Where a line contains "1043x567 pixels.", begin there and restate word for word every line to the end of the entries below, pictures excluded.

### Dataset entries

┄┄┄┄┄┄┄┄┄┄

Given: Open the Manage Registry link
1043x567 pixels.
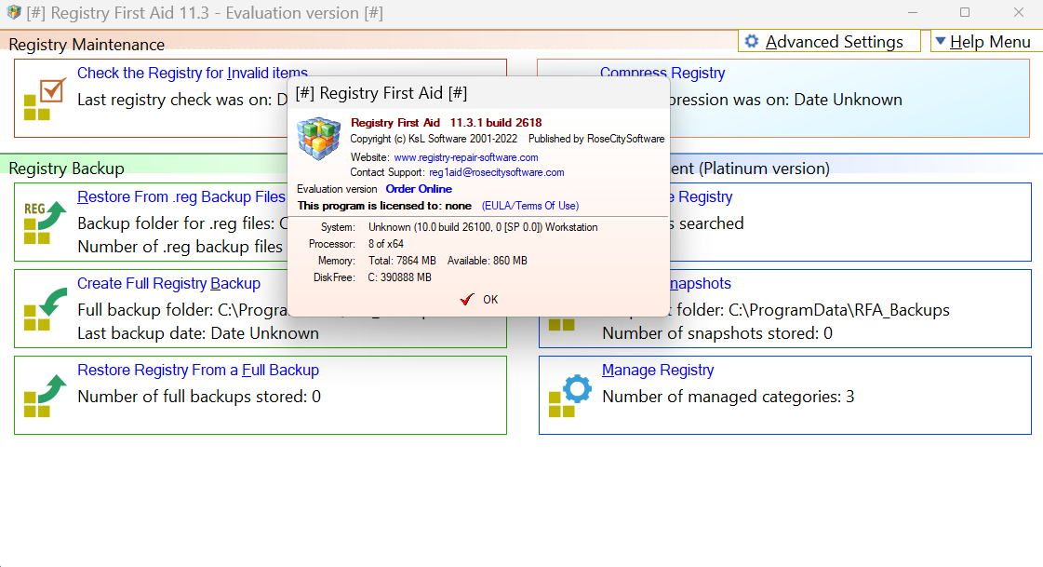Looking at the screenshot, I should 658,370.
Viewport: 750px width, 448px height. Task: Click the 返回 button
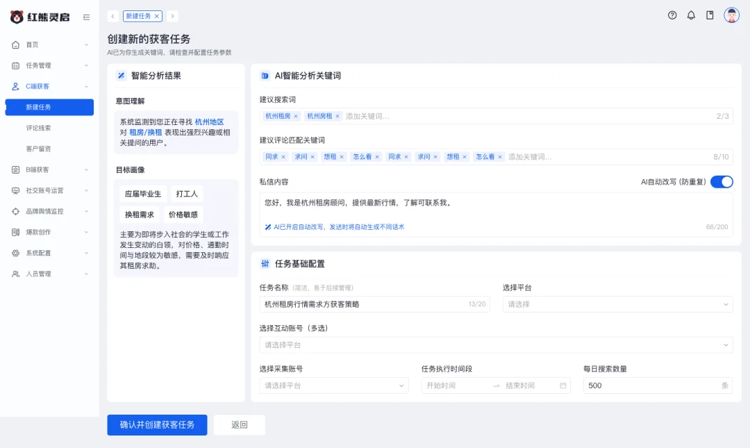tap(239, 425)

┄┄┄┄┄┄┄┄┄┄

### WRITTEN ANSWER
1043x567 pixels.
Looking at the screenshot, I should 658,370.
Viewport: 750px width, 448px height. Task: Click the 返回 button
tap(239, 425)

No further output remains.